Gold and silver again prove a port in a stock market storm
Posted on 03 September 2011 with 1 comment from readers
Gold and silver prices jumped 2.6 and 2.7 per cent respectively as global stock markets closed the week with a big sell-off after news that the US economy failed to create any new jobs last month.
Gold is again closing on its August 23rd high of $1,911, so much for the end of the gold bull market, and silver is setting itself up for a run up against its April high of almost $50.
Gold and silver beat stocks
The answer to those who wondered if precious metals can rise against the direction of falling stock markets appears to be yes but it still looks a bit premature to buy the stock of gold and silver producers as the physical metals are outperforming.
Interestingly the US dollar also rallied yesterday as stocks sold off sharply. It is more usually inversely correlated with precious metals but as equities are sold that automatically boosts demand for dollars as they are turned into cash.
It is hard to see where the good news is going to come from to cheer markets up again. August has been a lousy month for stocks, though absent the climatic sell-off that would signal a bottom to the rout.
Presumably this is what we have to look forward to in September and October. The ArabianMoney short ETF portfolio has performed very well in this environment and that should continue for our newsletter subscribers.
Crisis coming?
But it will most likely be down to the eurozone banking crisis to call the shots in this downturn. The big question is whether it will get rough enough to really panic investors.
However, the direction is clearly down and that ought to be enough to guide investment decisions this autumn.
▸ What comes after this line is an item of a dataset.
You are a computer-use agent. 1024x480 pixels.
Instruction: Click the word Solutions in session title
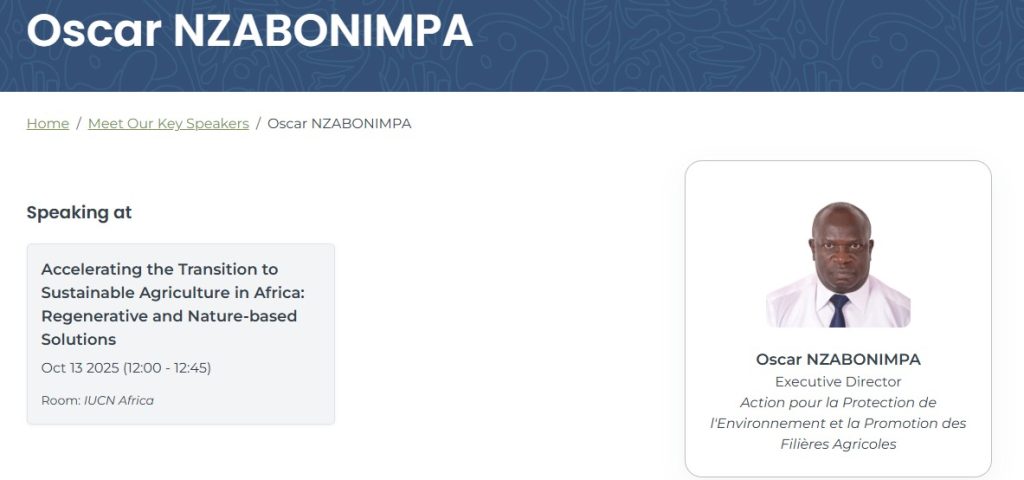[78, 340]

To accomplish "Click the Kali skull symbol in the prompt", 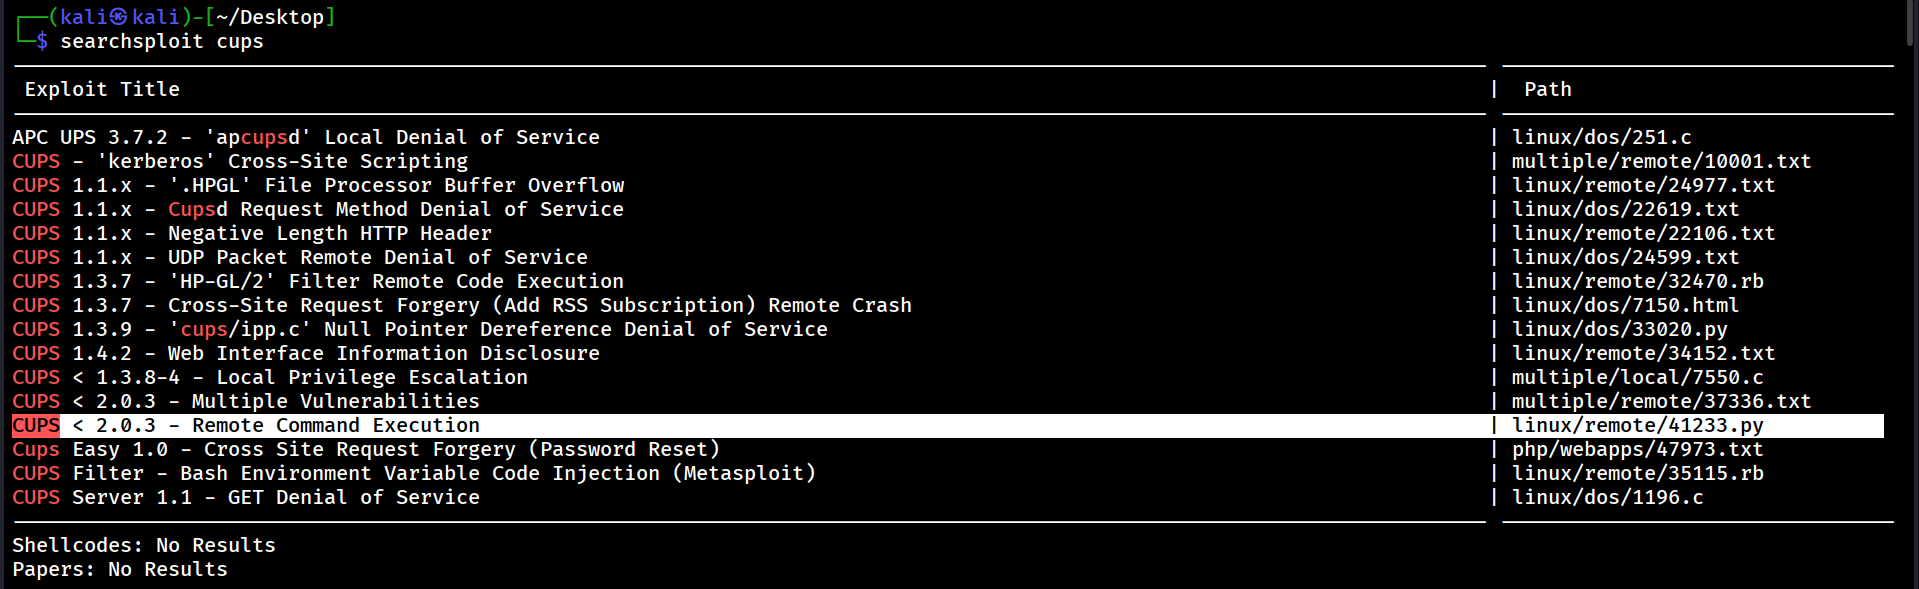I will pyautogui.click(x=119, y=17).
There would seem little point in staying long in stocks, and we still see the most vulnerability in financials and emerging markets.
Meanwhile, ArabianMoney editor and publisher Peter Cooper discovered that all is not well in the Dubai Mall Gold Souk on a recent visit, click here for the video.
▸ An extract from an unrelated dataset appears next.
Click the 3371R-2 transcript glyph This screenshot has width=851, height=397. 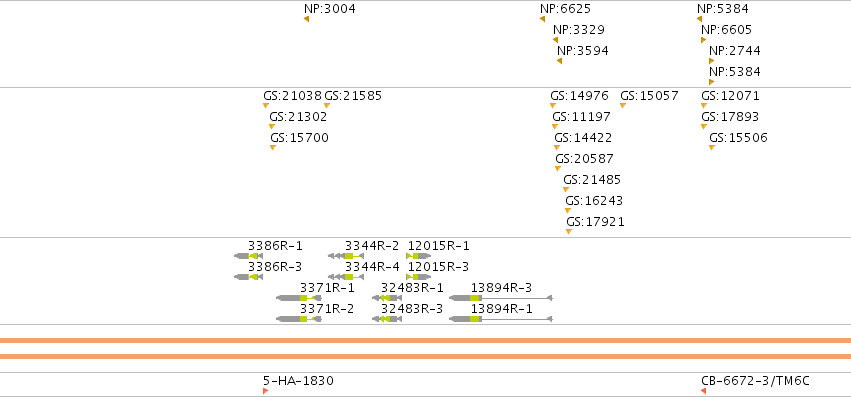click(299, 319)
1 Comment posted by readers:
Black Swans are circling the Eurozone & US:
1. Banks have massive liquidity problems, similar to the same problems during mid to late 2008.
2. EUR banks don’t trust eachother, and are reluctant to lend to each other.
3. Germany’s Constitutional court will make their decision in 3 days (7 Sep’11)
Reference Ambrose latest commentary on this topic:
http://www.telegraph.co.uk/finance/comment/ambroseevans_pritchard/8740389/German-endgame-for-EMU-draws-ever-nearer.html
4. 17 US banks are being sued by the federal government (which, ironically, will have to bail them out if these banks go bankrupt!).
5. A number of big US Banks (e.g. JPM, GS, BAC, etc.) are being sued by several US states; more states may join this “party.”
Clearly, as Peter has stated: “little point in staying long in stocks.”